Don't feel overwhelmed. Just relax; notice and feel things. Associate ideas with other subjects, objects or feelings. Try the following three steps:

Write first. Write what you see in the text.

Next, write what you feel about what you see.

Finally, write down your thoughts and feelings. This step helps you develop perceptions.

We hope this short guide helps you explore your thoughts and ideas. A journal enables you to gain insight into the work while integrating the reading and writing process. Use this guide to help you with all of your reading and writing.

I hope this proves useful--I plan to give it a whirl, likely starting with short pieces such as poems, essays, and short stories. It would, of course, work with articles or any type of writing, whether fiction or nonfiction.

Saturday, February 3, 2007

Messages in Your Writing

Should you use your writing to promote pet causes? Probably not. However, if you're writing posts on a blog, that is likely the whole point of your writing--to promote certain ideas or to teach something or spread the word about a viewpoint. Essays also might be written for the express purpose of showing why a specific idea is good and to provide supporting evidence for it.

When it comes to fiction and poetry, though, you probably will do well to not overtly promote a cause, although your worldview will probably spill into your writing somewhat. At least it wouldn't be lecturing or preaching that hits the reader over the head or bores the reader silly.

Your writing will have a theme or themes, and that might very well be considered something of a promotion of a cause. There will be some sort of conflict (Man vs. Himself, Man vs. Man, Man vs. Nature) and the way that is resolved may illustrate your views of one thing or another. Perhaps the best we writers can hope for is to be reasonably subtle and to tell a darn good story to illustrate our view.
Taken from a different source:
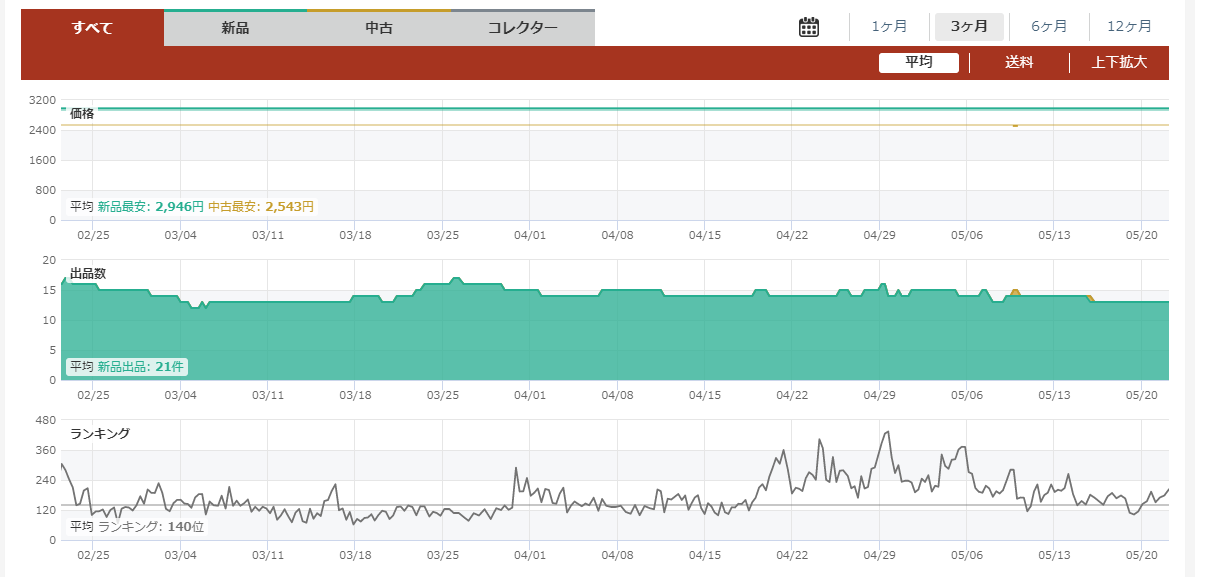Click the 新品出品 21件 legend label

140,367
The more I think about it, the more I think that in everything from theme to word choice, a writer likely gives away at least some of his opinions on things, but again, if it is subtle and there is a good story over all, it won't be a problem. Writing should capture the reader's attention and interest, not annoy the reader. Let any ideas or opinions or viewpoints flow naturally from the characters and the story, and you should be able to do it all.
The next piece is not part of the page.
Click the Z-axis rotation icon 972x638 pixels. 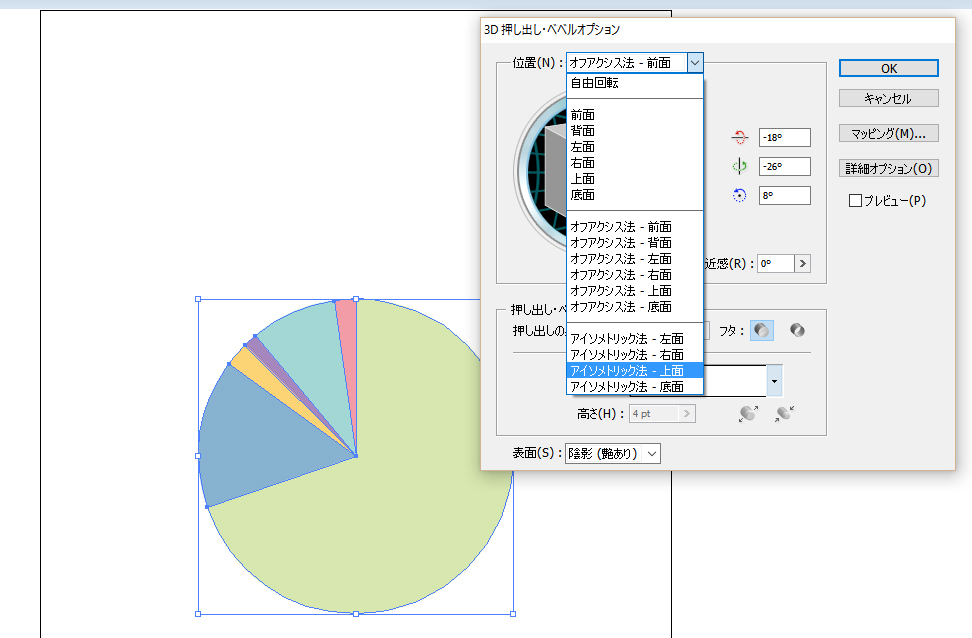[740, 196]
Thursday, February 1, 2007

Outlets for Writing

I have been working at writing more. I find it helps immensely in spotting mistakes of various kinds that I tend to make, and also in seeing areas where I need to put in more work.

Writing for blogs is one outlet I use. I often am just calling attention to a website or an article, though, and so I quote a lot. Note to self: write more of your own ideas.

Some of the other things I do, although at this stage they are only for my own perusal, are writing poetry, essays, and novels. The novels need a lot more work on the plots. I also tend to explain too much up front, and there goes the suspense and interest. Those are the sorts of things that it helps a writer to become aware of so that those problems can be overcome. Sometimes I overuse a word. I also see things that I do well--little bits of dialogue or a humorous scene that really comes together. These things give me encouragement.

Writing as much as possible gives me a lot of insight, both good and bad, and I think it is the chief way to learn to write well. Like anything else, action has to step in and provide the experience needed to progress.

Practice makes perfect, they say, and so I practice.

One problem with the blogs is that I haven't formed a strong enough idea of what direction I want to take them in. Another is that there isn't enough variety in the types and contents of the posts. However, I enjoy them and feel that I will gradually improve.

I sometimes wish I had more time to write, but at the same time, a well-rounded life makes a more interesting writer. At least in theory!!